II.         Die Abgrenzung von nichtwirtschaftlichem und wirtschaftlichem Verein / Nebenzweckprivileg – § 21 BGB-E

 

a) Bei der Frage der Abgrenzung von wirtschaftlichem und nicht wirtschaftlichem Verein hat sich die teleologisch-typologische Methode von Karsten Schmidt in Rechtsprechung und Literatur durchgesetzt. Sie beschreibt anschaulich, wann es sich um einen wirtschaftlichen „Verein“ handelt. Eine Reform des Vereinsrechts sollte diese anerkannte Abgrenzung als Regelbeispiele nunmehr in das BGB aufnehmen, anstatt weiterhin mit unscharfen Begriffen zu arbeiten.

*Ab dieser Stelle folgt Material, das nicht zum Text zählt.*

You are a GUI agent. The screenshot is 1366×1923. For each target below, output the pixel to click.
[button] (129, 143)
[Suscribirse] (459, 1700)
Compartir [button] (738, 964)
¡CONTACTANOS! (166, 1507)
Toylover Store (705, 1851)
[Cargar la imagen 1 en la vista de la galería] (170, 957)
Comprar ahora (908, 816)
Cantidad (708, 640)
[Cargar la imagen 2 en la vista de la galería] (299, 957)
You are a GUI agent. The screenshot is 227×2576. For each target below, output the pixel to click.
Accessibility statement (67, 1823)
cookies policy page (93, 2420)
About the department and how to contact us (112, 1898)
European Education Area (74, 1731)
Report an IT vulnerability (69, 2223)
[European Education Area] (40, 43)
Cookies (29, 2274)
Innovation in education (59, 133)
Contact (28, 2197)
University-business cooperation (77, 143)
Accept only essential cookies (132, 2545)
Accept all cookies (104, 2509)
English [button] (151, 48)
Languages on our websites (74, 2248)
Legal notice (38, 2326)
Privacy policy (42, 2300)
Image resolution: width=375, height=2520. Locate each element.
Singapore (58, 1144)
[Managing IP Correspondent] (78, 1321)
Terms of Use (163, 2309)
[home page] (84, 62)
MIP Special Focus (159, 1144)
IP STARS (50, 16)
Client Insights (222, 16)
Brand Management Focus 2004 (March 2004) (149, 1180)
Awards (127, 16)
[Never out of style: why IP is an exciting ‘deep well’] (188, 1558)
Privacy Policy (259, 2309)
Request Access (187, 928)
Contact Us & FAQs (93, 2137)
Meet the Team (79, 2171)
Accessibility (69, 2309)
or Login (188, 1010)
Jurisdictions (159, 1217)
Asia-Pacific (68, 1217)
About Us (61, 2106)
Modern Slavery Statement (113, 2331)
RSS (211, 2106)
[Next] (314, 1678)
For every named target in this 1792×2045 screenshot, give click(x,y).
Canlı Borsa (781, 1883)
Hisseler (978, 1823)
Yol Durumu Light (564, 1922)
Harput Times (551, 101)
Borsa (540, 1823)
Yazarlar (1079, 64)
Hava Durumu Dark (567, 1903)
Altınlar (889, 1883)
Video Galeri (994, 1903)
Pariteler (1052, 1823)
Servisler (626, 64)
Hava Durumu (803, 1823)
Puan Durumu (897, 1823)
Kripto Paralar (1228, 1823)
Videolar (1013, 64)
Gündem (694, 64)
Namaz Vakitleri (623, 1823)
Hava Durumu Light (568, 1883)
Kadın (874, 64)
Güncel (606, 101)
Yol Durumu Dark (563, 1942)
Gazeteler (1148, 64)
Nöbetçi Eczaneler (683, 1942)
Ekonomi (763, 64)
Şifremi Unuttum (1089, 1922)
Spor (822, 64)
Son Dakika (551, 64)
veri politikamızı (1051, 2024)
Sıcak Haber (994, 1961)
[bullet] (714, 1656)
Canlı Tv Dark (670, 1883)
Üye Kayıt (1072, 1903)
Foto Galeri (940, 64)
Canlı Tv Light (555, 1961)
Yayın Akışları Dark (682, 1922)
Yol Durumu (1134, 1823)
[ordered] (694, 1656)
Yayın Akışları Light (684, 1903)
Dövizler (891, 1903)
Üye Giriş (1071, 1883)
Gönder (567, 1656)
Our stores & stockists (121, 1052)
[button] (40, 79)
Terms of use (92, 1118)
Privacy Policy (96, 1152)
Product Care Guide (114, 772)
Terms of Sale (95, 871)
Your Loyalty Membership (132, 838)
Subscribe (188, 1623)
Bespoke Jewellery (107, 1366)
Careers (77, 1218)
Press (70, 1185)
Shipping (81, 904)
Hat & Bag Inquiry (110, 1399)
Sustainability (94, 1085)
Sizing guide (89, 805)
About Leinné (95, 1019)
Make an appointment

Einer umfassenden Diskussion unter Einbeziehung von Praxis und Wissenschaft sollte auch die sich bei einer Reform des Vereinsrechts aufdrängende Frage des Umgangs mit der hoch umstrittenen Rechtsprechung des BGH im ADAC-Fall vorbehalten bleiben. Hier darf sich der Gesetzgeber nach Auffassung des Deutschen Notarvereins nicht darauf beschränken, die weite Auffassung des BGH kritiklos und ohne vertiefte Auseinandersetzung in der Gesetzesbegründung zu übernehmen. Dass Vereine in geringem Maße eine wirtschaftliche Tätigkeit selbst und in sicherlich größerem Maße eine solche durch Tochterunternehmen ausüben können sollen, um mit den Erlösen den eigentlichen Vereinszweck zu fördern, ist zwar auch nach Auffassung des Deutschen Notarvereins zu begrüßen.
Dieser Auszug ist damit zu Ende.